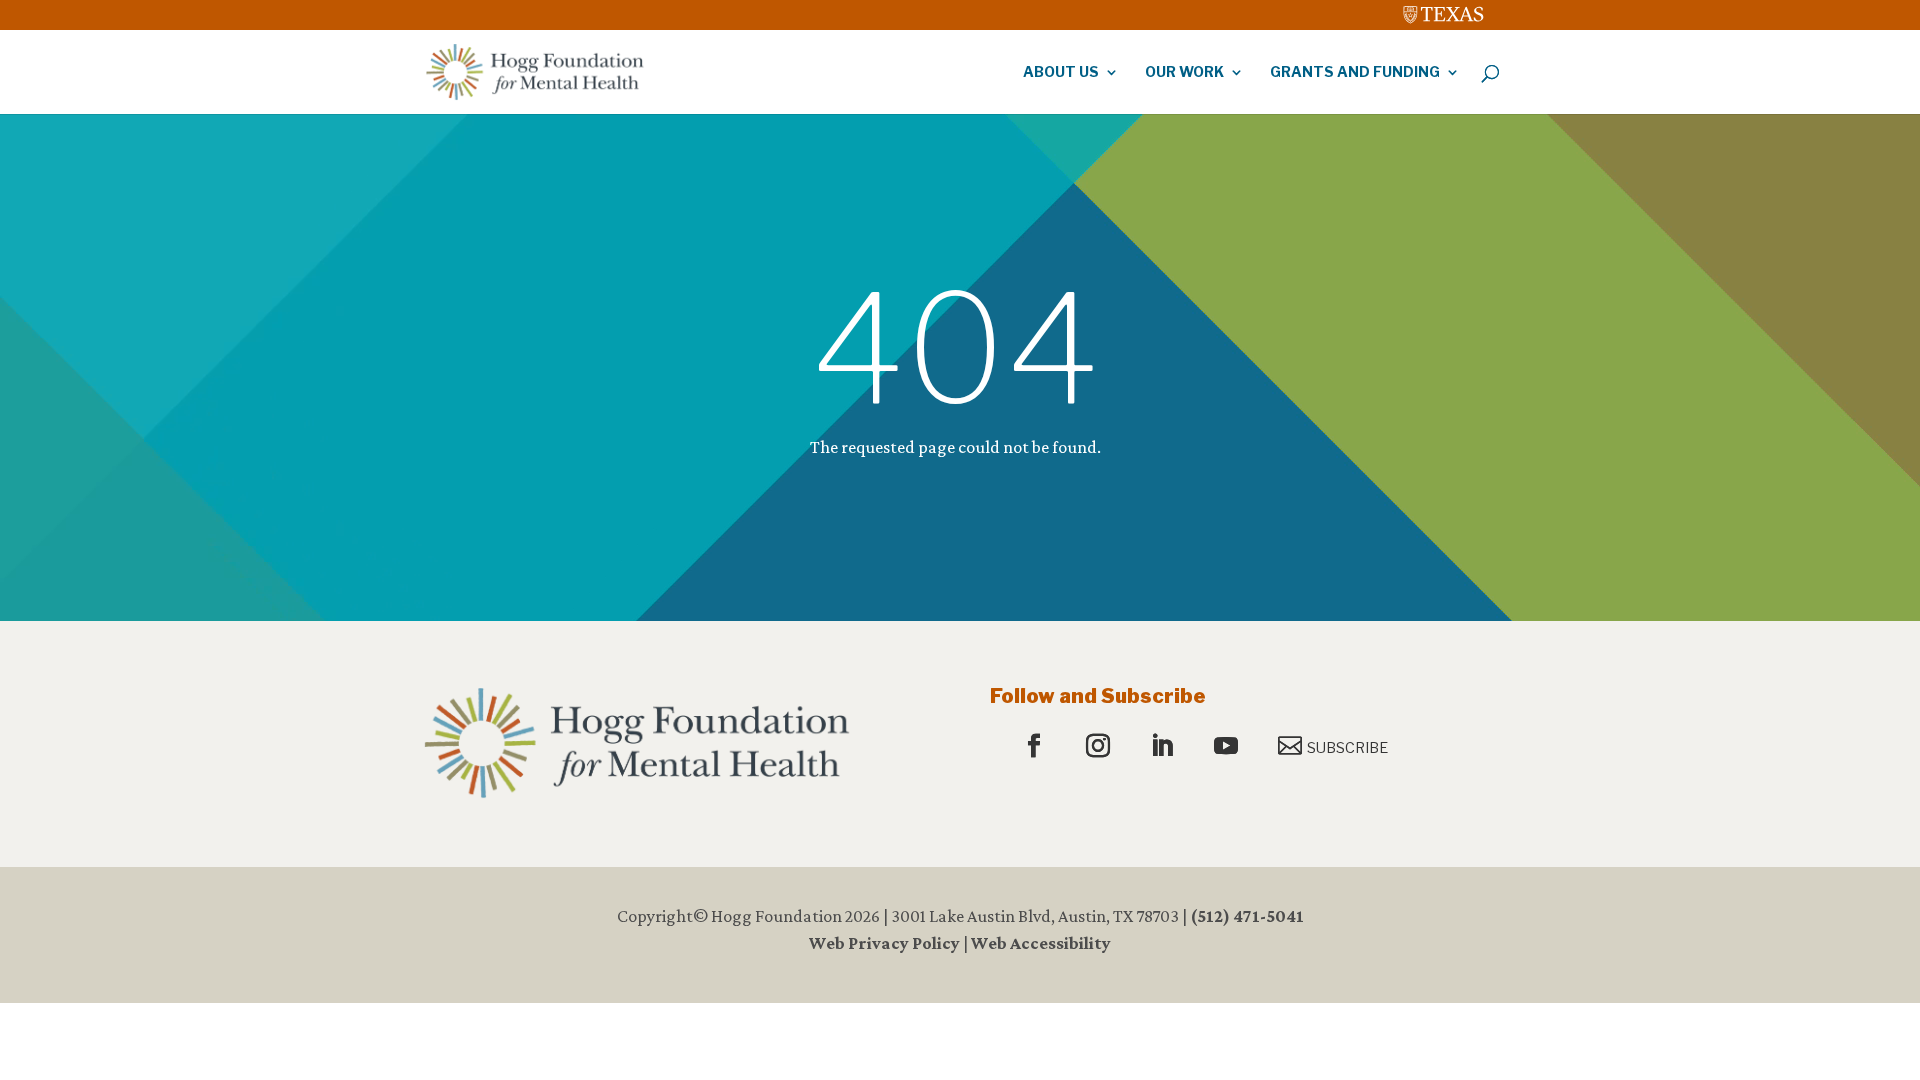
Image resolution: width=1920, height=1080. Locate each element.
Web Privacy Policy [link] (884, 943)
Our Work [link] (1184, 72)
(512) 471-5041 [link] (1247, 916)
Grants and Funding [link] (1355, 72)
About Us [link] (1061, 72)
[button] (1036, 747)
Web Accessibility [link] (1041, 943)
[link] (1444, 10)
......
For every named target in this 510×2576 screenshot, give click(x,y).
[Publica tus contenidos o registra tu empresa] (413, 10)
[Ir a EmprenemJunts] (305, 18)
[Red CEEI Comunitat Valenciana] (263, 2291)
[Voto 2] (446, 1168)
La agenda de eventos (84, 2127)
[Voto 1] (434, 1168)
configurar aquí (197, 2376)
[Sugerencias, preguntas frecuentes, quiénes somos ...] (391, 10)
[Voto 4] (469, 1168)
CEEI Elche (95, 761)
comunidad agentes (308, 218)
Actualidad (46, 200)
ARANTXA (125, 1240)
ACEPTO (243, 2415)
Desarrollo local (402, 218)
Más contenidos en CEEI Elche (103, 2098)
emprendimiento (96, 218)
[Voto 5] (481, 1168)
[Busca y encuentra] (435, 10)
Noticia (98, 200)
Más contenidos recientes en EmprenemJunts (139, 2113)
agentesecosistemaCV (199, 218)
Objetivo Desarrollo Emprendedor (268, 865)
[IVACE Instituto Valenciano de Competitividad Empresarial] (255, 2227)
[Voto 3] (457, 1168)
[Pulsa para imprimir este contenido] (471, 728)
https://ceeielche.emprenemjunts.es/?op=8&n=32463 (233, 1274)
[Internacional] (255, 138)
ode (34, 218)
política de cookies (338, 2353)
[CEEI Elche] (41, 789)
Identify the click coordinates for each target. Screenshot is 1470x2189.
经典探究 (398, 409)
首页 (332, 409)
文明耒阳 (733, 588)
......
### Task to carry out
An exact copy of the lines above, from the one containing "Image resolution: width=1920, height=1080." through the one containing "[link] (1444, 10)", is the whole of the answer.

### Answer
Image resolution: width=1920, height=1080. Locate each element.
Web Privacy Policy [link] (884, 943)
Our Work [link] (1184, 72)
(512) 471-5041 [link] (1247, 916)
Grants and Funding [link] (1355, 72)
About Us [link] (1061, 72)
[button] (1036, 747)
Web Accessibility [link] (1041, 943)
[link] (1444, 10)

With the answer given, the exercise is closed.